Promoting equity, injury prevention, and joyous music making, the International Stretto Piano Festival will feature artists including composer David Amram and pianist Christopher O'Riley

The International Stretto Piano Festival and Stretto Piano Concerts are unique concert phenomena featuring international pianists playing exclusively on Stretto Pianos, which have narrower keys than the conventional piano.

Conceived by the New York City-based pianist, educator, and singer Hannah Reimann, the upcoming third annual International Stretto Piano Festival is a celebration of the Stretto Piano and its mission to make piano playing more equitable for players with smaller hands.

From July 15 to 23, 2023, audiences and critics are invited to experience ticketed, in-person at Engelman Recital Hall in NYC and free, online concerts from around the globe!

We caught up with the Founder and Artistic Director of the International Stretto Piano Festival, Hannah Reimann, to learn more about narrow piano keys and the upcoming concerts.

 

What is a Stretto piano? 

A Stretto piano is any kind of musical keyboard instrument with keys that are narrower than the standardized size of conventional piano keys. As it was defined in the 20th century, the conventional keyboard has a 6.5-inch octave. Many Stretto pianos have 5.5 or 6.0-inch octaves, or anywhere in between.

My team and I wanted to use a word that could quickly communicate if a piano has narrower keys. We decided on stretto, which means narrow in Italian.

 

Who is the Stretto piano most suited for?

According to some statistics that my colleagues have shared with me, 75% of pianists are unsatisfied with the size of piano keys and want them to be a bit narrower. While the Stretto pianos are not necessarily for people with really big Rachmaninoff-sized hands, it is best suited for those with medium and small-size hands. Statistically, women have naturally smaller hands, but the Stretto piano can help many men as well. Additionally, the smaller keys are great for children!

 

What are the benefits of playing an instrument like this?  

I'll tell you my personal reflections first. What I discovered while playing the Stretto piano, was that I saved a tremendous amount of time. In the 21st century, time is money — everyone's always trying to make a task easier or shorter. And when practicing on a Stretto piano, I do just that. I've also found that there's no physical strain on my arms, hands, or fingers.

Importantly, the Stretto piano has proven to help prevent playing-related injuries in pianists and help others recover from injuries. Pianists, most oftentimes female ones, that have to over-stretch and overwork their hand and forearm muscles to play large stretches and chords, can find much-needed relief on a Stretto piano.

It makes more difficult repertoire — pieces with repeated octaves and the like — easier and more comfortable to play.

Much like many other instruments that come in different sizes depending on the player's body, pianists can have that same opportunity and choice with a Stretto piano.

 

 

 

How hard is it to transition from a conventional to a Stretto piano?

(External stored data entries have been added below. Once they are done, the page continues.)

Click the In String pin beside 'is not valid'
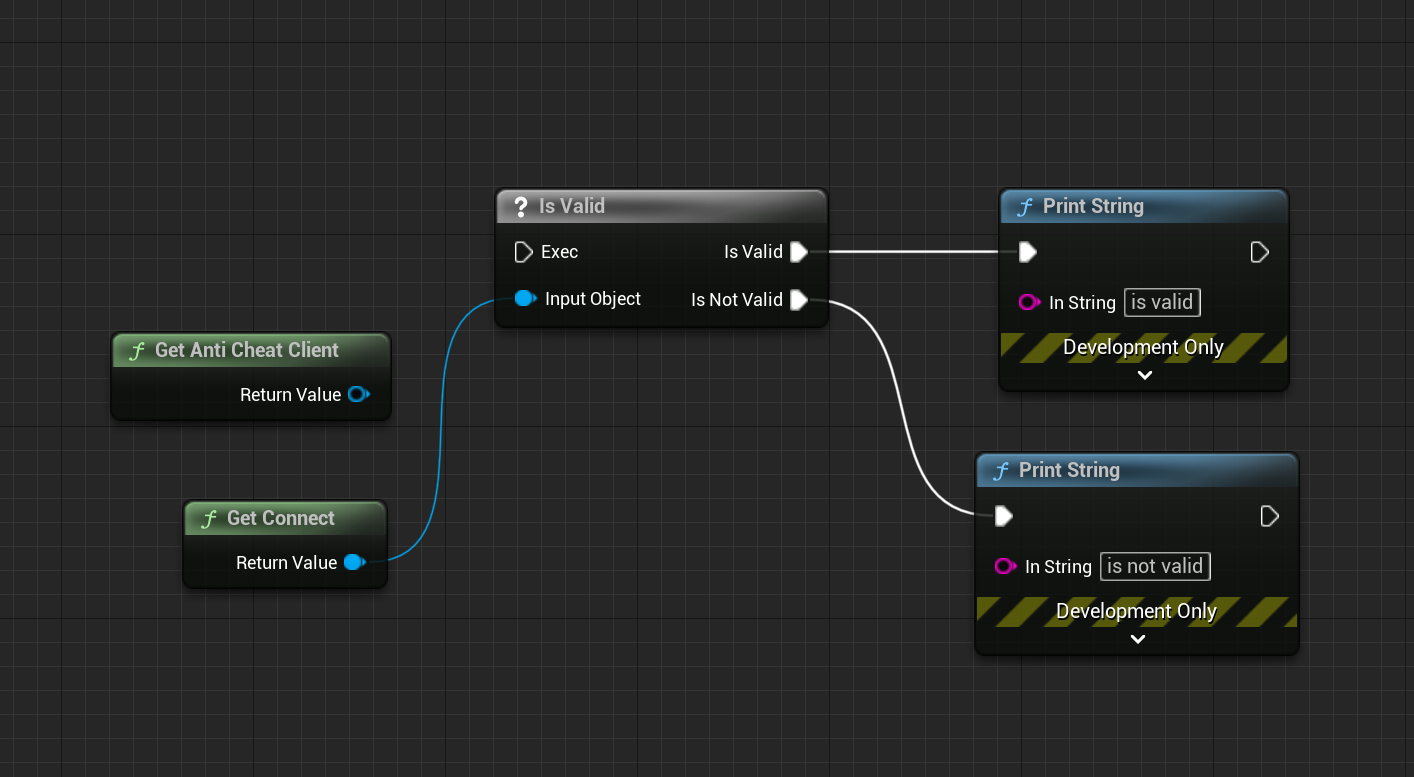The image size is (1414, 777). (x=1005, y=567)
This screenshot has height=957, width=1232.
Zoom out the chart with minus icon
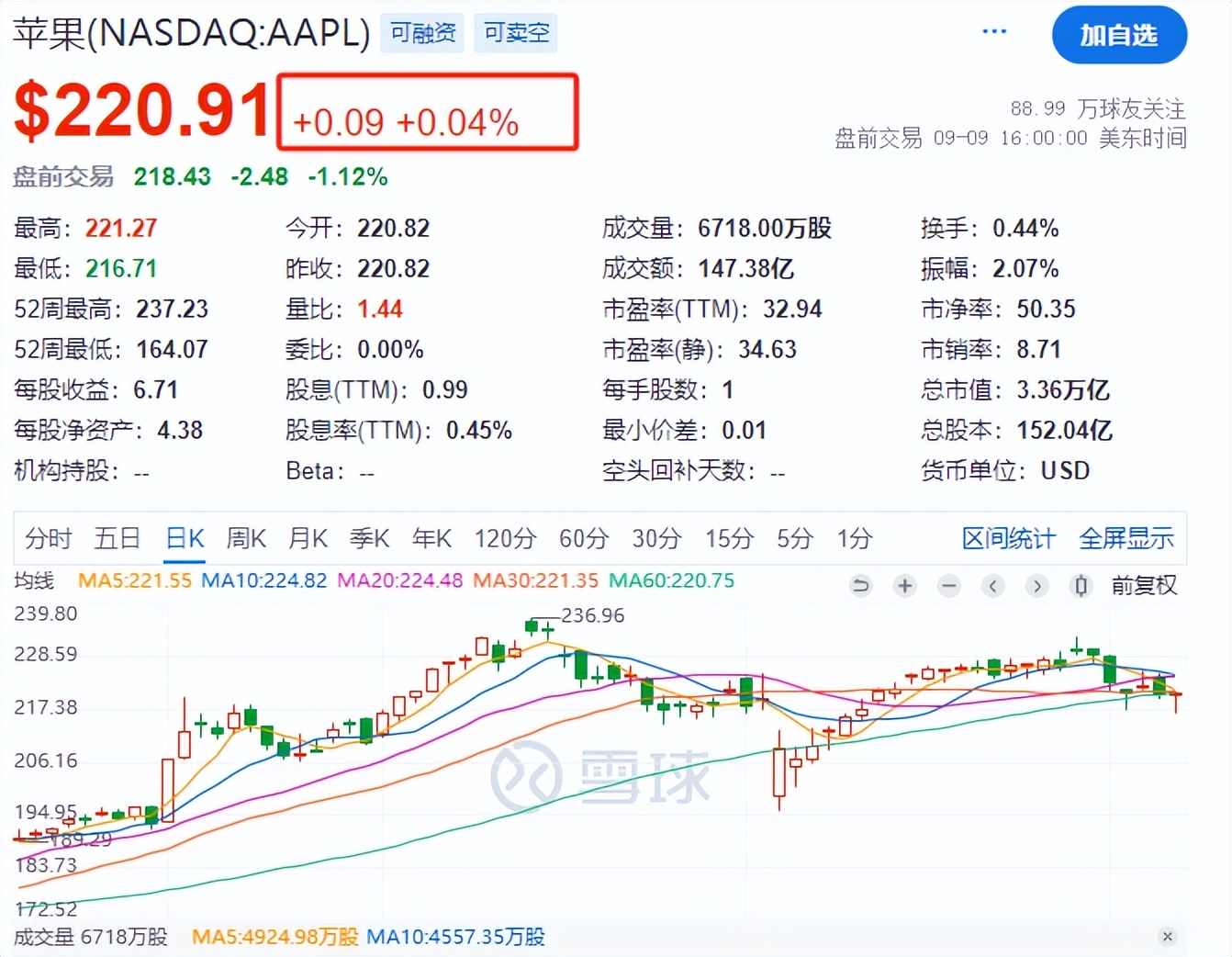click(949, 585)
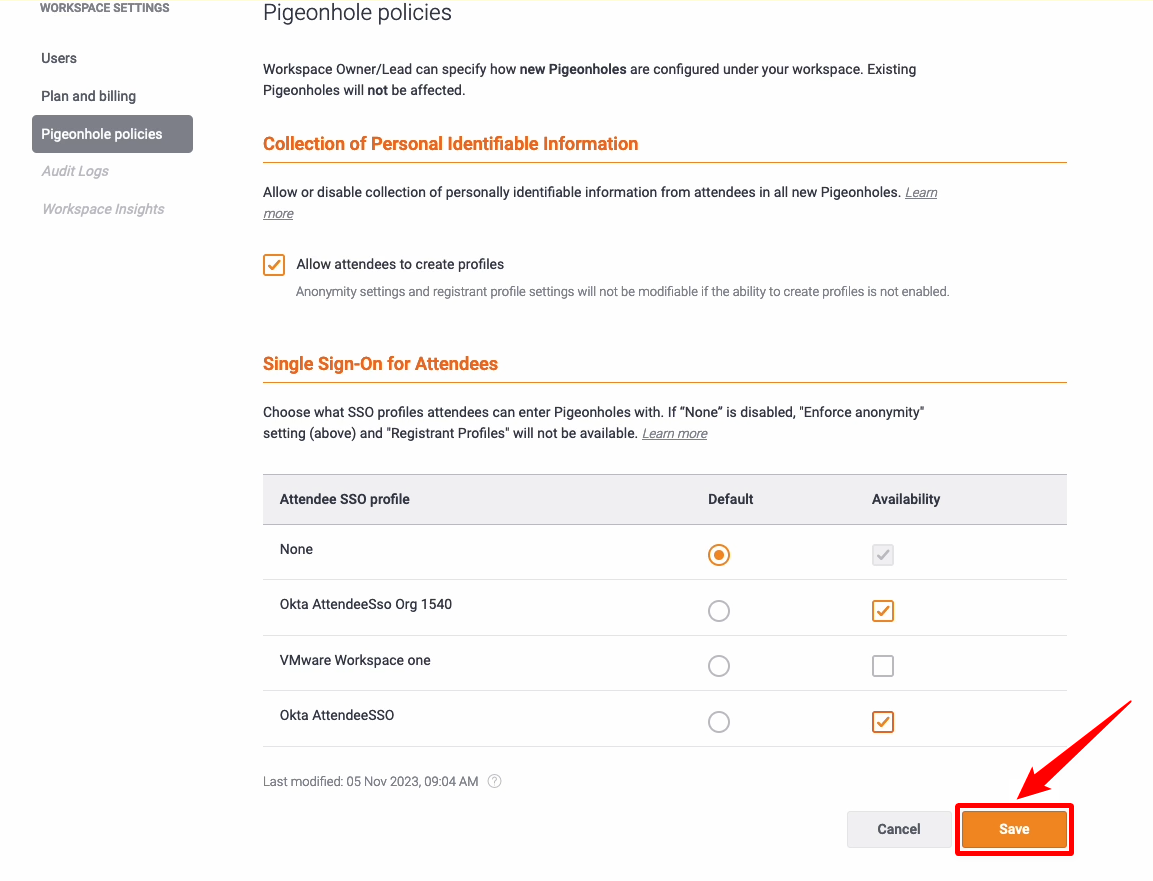Set VMware Workspace one as default
Image resolution: width=1153 pixels, height=881 pixels.
[718, 666]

It's not difficult at all. For anyone who's ever played a fortepiano or a harpsichord, most pianists find it pretty easy to shift back and forth between those instruments. One of my teachers was German Diez, who was Claudio Arrau’s assistant. He would always tell me “it’s easy to change to what is more natural and comfortable.” The Stretto keys fit right into this theory and practice.

 

Why do you think the piano industry has been not as accepting of these instruments?

That's the most important question, right? At first, I thought it was merely due to a harsh prejudice against small people like women, small men, and children! However, after a lifetime of working on this project, it’s clear that it also has to do with standardization, industrialization, and the way business is accomplished. Pianos are old-world objects that are due to have new-world improvements, but the industry didn’t need to make those improvements to prosper  — they serve a luxury market that will always purchase luxury grand pianos at high prices. Disklavier and Spirio pianos were easier to market than Stretto pianos in the eyes of top manufacturers so they are counting on us to help them progress with Stretto pianos and to indicate to them what needs to be done by our own actions.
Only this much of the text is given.